This does not refer to retail investors or short-term speculators, but to so-called family offices — private investment structures of ultra-wealthy families that manage capital at the level of billions of dollars and design long-term strategies for allocating assets across regions, currencies, and sectors.

According to the UBS Global Family Office Report 2026, about two-thirds of surveyed family investment firms expect confidence in the dollar as a global reserve currency to weaken over the coming year. This is one of the highest levels of skepticism toward the US currency in recent years of observation.

Importantly, the survey was conducted between January and late March, before the dollar began to show stronger performance against other currencies. This means that market expectations were formed in a weaker-dollar environment, which reinforced the trend toward strategy reassessment.

According to UBS, nearly half of family offices concluded that their portfolios are overweight in dollar exposure. In other words, the share of US dollar-denominated assets is now perceived as excessive in terms of current risk conditions. In response, many investors are gradually reducing dependence on the US currency, reallocating capital into other asset classes. Key directions include emerging market equities, particularly in Asia, as well as Western European markets and infrastructure projects.

This effectively reflects a broader process of rethinking the so-called “dollar-centric portfolio,” which for decades has been considered the standard model of global investing. Now, amid rising US debt levels and increasing geopolitical tension, this model is increasingly being reassessed.

Interestingly, family offices are not only reallocating equities or currency positions. Many are also reshaping their long-term investment structures, increasing exposure to infrastructure projects — from energy to transport and digital networks. At the same time, interest in real estate as a traditional defensive asset is declining.

UBS notes that for the first time in a long period, there is sustained interest in regions outside the United States. Bank representatives emphasize particularly strong growth in attention toward the Asia-Pacific region and, to a lesser extent, Western Europe.
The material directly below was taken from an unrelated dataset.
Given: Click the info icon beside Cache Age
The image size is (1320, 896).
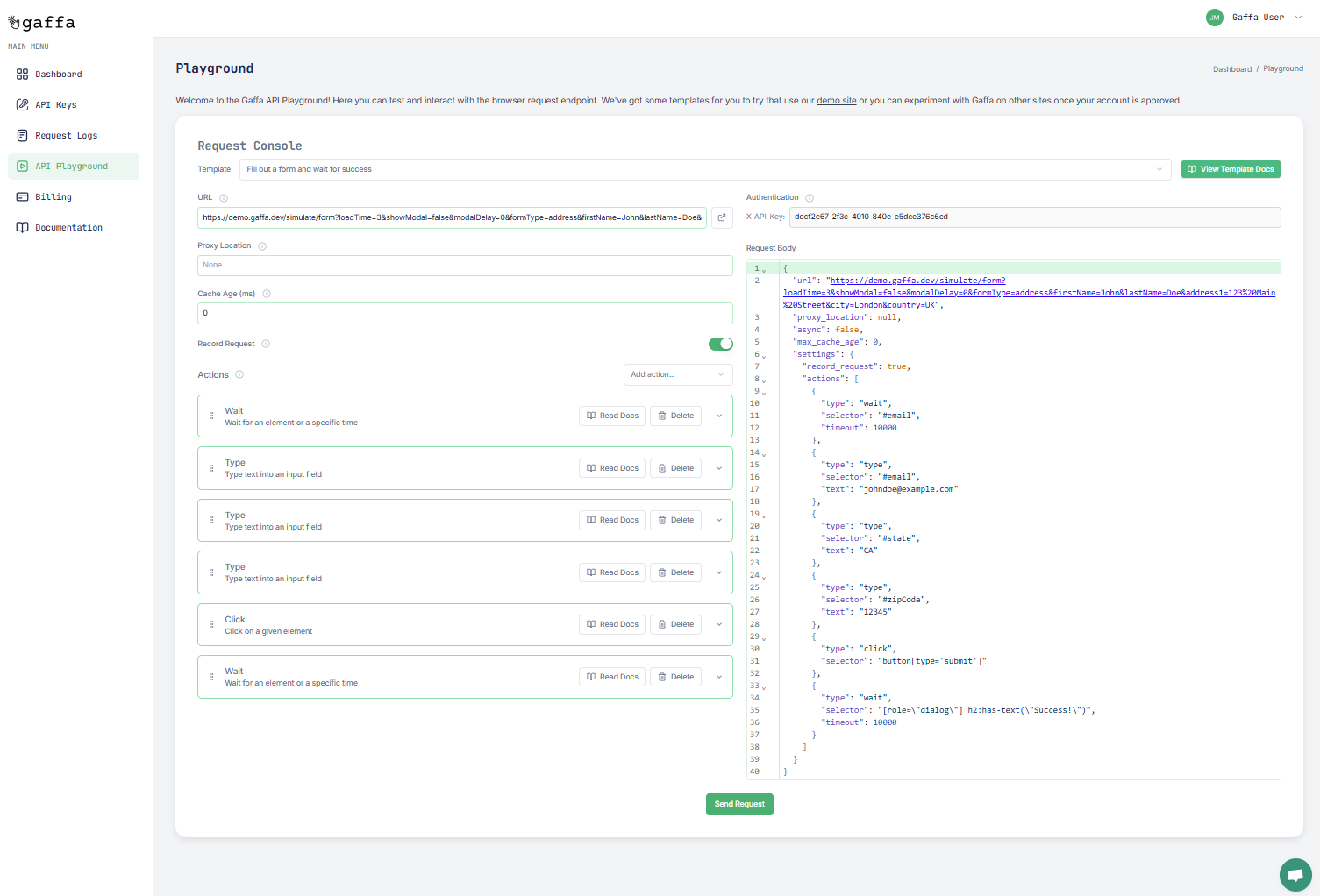Looking at the screenshot, I should click(x=267, y=295).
This trend affects not only non-US investors but also some US-based family offices, although their participation in the de-dollarization process remains limited.

Geopolitical conflicts have become another key factor influencing investor strategy. According to UBS, they now rank as the top concern for wealthy families when allocating capital. This is leading investment strategies to increasingly incorporate geographic diversification and so-called multishoring — distributing assets and operations across multiple jurisdictions to reduce risk.

The study included 307 family investment structures worldwide. The average net worth per family in the sample was about $2.7 billion, highlighting the scale and significance of the findings for global capital markets.

Analysts note that such changes in the behavior of the largest private investors should not be viewed as a short-term reaction. Instead, they represent a gradual shift in the global architecture of capital, where the dollar remains the key currency but is no longer seen as the unquestioned center of the global financial system.